Task directions:
Please copy the material below line for line, without changing anything.

(Records from a collection)

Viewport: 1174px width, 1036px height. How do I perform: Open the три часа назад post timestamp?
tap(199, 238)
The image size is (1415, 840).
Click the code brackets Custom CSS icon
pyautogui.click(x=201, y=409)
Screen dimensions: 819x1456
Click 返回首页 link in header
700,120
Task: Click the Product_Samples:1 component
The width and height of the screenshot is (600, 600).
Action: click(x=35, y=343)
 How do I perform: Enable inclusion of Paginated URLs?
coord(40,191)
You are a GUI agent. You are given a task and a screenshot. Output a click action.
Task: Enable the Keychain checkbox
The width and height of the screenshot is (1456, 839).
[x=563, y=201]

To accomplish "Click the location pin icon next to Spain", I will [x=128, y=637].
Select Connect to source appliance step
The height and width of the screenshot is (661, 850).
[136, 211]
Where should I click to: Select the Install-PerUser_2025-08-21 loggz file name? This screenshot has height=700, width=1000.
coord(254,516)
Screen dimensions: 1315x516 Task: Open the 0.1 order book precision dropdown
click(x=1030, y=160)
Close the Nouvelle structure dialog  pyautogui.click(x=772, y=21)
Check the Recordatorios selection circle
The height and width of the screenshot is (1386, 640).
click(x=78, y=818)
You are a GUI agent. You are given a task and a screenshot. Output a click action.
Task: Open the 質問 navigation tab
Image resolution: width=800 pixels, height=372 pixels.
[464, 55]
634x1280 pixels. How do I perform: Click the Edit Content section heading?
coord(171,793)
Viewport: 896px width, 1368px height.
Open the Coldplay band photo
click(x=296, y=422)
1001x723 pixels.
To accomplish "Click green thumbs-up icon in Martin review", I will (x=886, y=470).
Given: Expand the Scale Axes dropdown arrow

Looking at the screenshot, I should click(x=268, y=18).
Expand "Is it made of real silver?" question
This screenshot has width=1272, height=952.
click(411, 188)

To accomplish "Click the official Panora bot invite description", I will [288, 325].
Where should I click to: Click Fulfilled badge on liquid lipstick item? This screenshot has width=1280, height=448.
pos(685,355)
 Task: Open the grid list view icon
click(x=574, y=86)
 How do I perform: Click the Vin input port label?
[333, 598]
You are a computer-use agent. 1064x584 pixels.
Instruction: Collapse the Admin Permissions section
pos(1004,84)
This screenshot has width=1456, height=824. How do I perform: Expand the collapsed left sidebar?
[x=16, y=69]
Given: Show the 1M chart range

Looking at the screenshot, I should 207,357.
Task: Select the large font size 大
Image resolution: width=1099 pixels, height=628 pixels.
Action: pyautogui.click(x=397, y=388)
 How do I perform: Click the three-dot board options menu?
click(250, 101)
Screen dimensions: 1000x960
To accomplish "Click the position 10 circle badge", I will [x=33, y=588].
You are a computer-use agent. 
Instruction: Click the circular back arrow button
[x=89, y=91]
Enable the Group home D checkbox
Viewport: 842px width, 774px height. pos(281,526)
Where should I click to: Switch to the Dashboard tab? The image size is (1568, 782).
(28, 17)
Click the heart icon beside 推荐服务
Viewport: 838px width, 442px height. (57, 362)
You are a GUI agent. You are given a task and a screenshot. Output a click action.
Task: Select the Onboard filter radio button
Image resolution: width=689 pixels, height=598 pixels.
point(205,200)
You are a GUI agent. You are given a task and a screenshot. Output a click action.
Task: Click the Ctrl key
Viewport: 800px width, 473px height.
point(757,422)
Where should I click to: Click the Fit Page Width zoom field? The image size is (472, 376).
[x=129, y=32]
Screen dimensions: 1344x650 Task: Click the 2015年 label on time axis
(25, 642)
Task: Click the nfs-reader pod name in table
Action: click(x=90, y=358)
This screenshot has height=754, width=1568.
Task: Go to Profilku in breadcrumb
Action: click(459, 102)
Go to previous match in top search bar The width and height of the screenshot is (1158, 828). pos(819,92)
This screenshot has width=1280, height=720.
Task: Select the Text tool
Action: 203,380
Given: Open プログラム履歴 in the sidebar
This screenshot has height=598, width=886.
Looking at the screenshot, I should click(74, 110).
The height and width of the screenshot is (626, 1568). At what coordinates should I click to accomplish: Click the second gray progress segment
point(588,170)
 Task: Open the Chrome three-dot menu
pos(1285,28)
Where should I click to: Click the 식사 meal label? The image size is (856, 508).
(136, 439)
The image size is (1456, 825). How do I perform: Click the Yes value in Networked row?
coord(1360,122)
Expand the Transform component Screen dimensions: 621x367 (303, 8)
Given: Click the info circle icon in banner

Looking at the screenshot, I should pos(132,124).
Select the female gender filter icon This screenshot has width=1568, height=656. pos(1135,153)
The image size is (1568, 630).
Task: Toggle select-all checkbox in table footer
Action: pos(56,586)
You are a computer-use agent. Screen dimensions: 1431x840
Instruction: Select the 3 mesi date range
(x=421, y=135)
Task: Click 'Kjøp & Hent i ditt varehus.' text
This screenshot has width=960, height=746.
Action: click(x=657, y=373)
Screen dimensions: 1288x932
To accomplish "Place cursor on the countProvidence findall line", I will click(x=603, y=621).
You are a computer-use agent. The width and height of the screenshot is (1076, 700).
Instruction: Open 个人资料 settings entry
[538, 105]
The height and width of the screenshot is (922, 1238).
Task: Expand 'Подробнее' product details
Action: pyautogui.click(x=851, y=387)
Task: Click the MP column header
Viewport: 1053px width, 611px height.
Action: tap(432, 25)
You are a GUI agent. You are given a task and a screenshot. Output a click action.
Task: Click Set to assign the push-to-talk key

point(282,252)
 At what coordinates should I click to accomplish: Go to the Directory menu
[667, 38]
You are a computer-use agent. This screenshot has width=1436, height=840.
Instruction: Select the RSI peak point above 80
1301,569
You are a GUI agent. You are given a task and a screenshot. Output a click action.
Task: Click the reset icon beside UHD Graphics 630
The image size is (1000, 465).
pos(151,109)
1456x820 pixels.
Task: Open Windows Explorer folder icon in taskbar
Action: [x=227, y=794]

Solution to this problem:
Viewport: 1174px width, 1036px height. How do I perform: Open the три часа назад post timestamp?
tap(199, 238)
The image size is (1415, 840).
Click the code brackets Custom CSS icon
pyautogui.click(x=201, y=409)
Screen dimensions: 819x1456
Click 返回首页 link in header
700,120
Task: Click the Product_Samples:1 component
The width and height of the screenshot is (600, 600).
Action: click(x=35, y=343)
 How do I perform: Enable inclusion of Paginated URLs?
coord(40,191)
You are a GUI agent. You are given a task and a screenshot. Output a click action.
Task: Enable the Keychain checkbox
The width and height of the screenshot is (1456, 839).
[x=563, y=201]

To accomplish "Click the location pin icon next to Spain", I will [x=128, y=637].
Select Connect to source appliance step
The height and width of the screenshot is (661, 850).
[136, 211]
Where should I click to: Select the Install-PerUser_2025-08-21 loggz file name? This screenshot has height=700, width=1000.
coord(254,516)
Screen dimensions: 1315x516 Task: Open the 0.1 order book precision dropdown
click(x=1030, y=160)
Close the Nouvelle structure dialog  pyautogui.click(x=772, y=21)
Check the Recordatorios selection circle
The height and width of the screenshot is (1386, 640).
click(x=78, y=818)
You are a GUI agent. You are given a task and a screenshot. Output a click action.
Task: Open the 質問 navigation tab
Image resolution: width=800 pixels, height=372 pixels.
[464, 55]
634x1280 pixels. How do I perform: Click the Edit Content section heading?
coord(171,793)
Viewport: 896px width, 1368px height.
Open the Coldplay band photo
click(x=296, y=422)
1001x723 pixels.
To accomplish "Click green thumbs-up icon in Martin review", I will (x=886, y=470).
Given: Expand the Scale Axes dropdown arrow

Looking at the screenshot, I should click(x=268, y=18).
Expand "Is it made of real silver?" question
This screenshot has width=1272, height=952.
click(411, 188)

To accomplish "Click the official Panora bot invite description", I will [288, 325].
Where should I click to: Click Fulfilled badge on liquid lipstick item? This screenshot has width=1280, height=448.
pos(685,355)
 Task: Open the grid list view icon
click(x=574, y=86)
 How do I perform: Click the Vin input port label?
[333, 598]
You are a computer-use agent. 1064x584 pixels.
Instruction: Collapse the Admin Permissions section
pos(1004,84)
This screenshot has width=1456, height=824. How do I perform: Expand the collapsed left sidebar?
[x=16, y=69]
Given: Show the 1M chart range

Looking at the screenshot, I should 207,357.
Task: Select the large font size 大
Image resolution: width=1099 pixels, height=628 pixels.
Action: pyautogui.click(x=397, y=388)
 How do I perform: Click the three-dot board options menu?
click(250, 101)
Screen dimensions: 1000x960
To accomplish "Click the position 10 circle badge", I will [x=33, y=588].
You are a computer-use agent. 
Instruction: Click the circular back arrow button
[x=89, y=91]
Enable the Group home D checkbox
Viewport: 842px width, 774px height. pos(281,526)
Where should I click to: Switch to the Dashboard tab? The image size is (1568, 782).
(28, 17)
Click the heart icon beside 推荐服务
Viewport: 838px width, 442px height. (57, 362)
You are a GUI agent. You are given a task and a screenshot. Output a click action.
Task: Select the Onboard filter radio button
Image resolution: width=689 pixels, height=598 pixels.
point(205,200)
You are a GUI agent. You are given a task and a screenshot. Output a click action.
Task: Click the Ctrl key
Viewport: 800px width, 473px height.
point(757,422)
Where should I click to: Click the Fit Page Width zoom field? The image size is (472, 376).
[x=129, y=32]
Screen dimensions: 1344x650 Task: Click the 2015年 label on time axis
(25, 642)
Task: Click the nfs-reader pod name in table
Action: click(x=90, y=358)
This screenshot has height=754, width=1568.
Task: Go to Profilku in breadcrumb
Action: click(459, 102)
Go to previous match in top search bar The width and height of the screenshot is (1158, 828). pos(819,92)
This screenshot has width=1280, height=720.
Task: Select the Text tool
Action: 203,380
Given: Open プログラム履歴 in the sidebar
This screenshot has height=598, width=886.
Looking at the screenshot, I should click(74, 110).
The height and width of the screenshot is (626, 1568). At what coordinates should I click to accomplish: Click the second gray progress segment
point(588,170)
 Task: Open the Chrome three-dot menu
pos(1285,28)
Where should I click to: Click the 식사 meal label? The image size is (856, 508).
(136, 439)
The image size is (1456, 825). How do I perform: Click the Yes value in Networked row?
coord(1360,122)
Expand the Transform component Screen dimensions: 621x367 (303, 8)
Given: Click the info circle icon in banner

Looking at the screenshot, I should pos(132,124).
Select the female gender filter icon This screenshot has width=1568, height=656. pos(1135,153)
The image size is (1568, 630).
Task: Toggle select-all checkbox in table footer
Action: pos(56,586)
You are a computer-use agent. Screen dimensions: 1431x840
Instruction: Select the 3 mesi date range
(x=421, y=135)
Task: Click 'Kjøp & Hent i ditt varehus.' text
This screenshot has width=960, height=746.
Action: click(x=657, y=373)
Screen dimensions: 1288x932
To accomplish "Place cursor on the countProvidence findall line", I will click(x=603, y=621).
You are a computer-use agent. The width and height of the screenshot is (1076, 700).
Instruction: Open 个人资料 settings entry
[538, 105]
The height and width of the screenshot is (922, 1238).
Task: Expand 'Подробнее' product details
Action: pyautogui.click(x=851, y=387)
Task: Click the MP column header
Viewport: 1053px width, 611px height.
Action: tap(432, 25)
You are a GUI agent. You are given a task and a screenshot. Output a click action.
Task: Click Set to assign the push-to-talk key

point(282,252)
 At what coordinates should I click to accomplish: Go to the Directory menu
[667, 38]
You are a computer-use agent. This screenshot has width=1436, height=840.
Instruction: Select the RSI peak point above 80
1301,569
You are a GUI agent. You are given a task and a screenshot. Output a click action.
Task: Click the reset icon beside UHD Graphics 630
The image size is (1000, 465).
pos(151,109)
1456x820 pixels.
Task: Open Windows Explorer folder icon in taskbar
Action: [x=227, y=794]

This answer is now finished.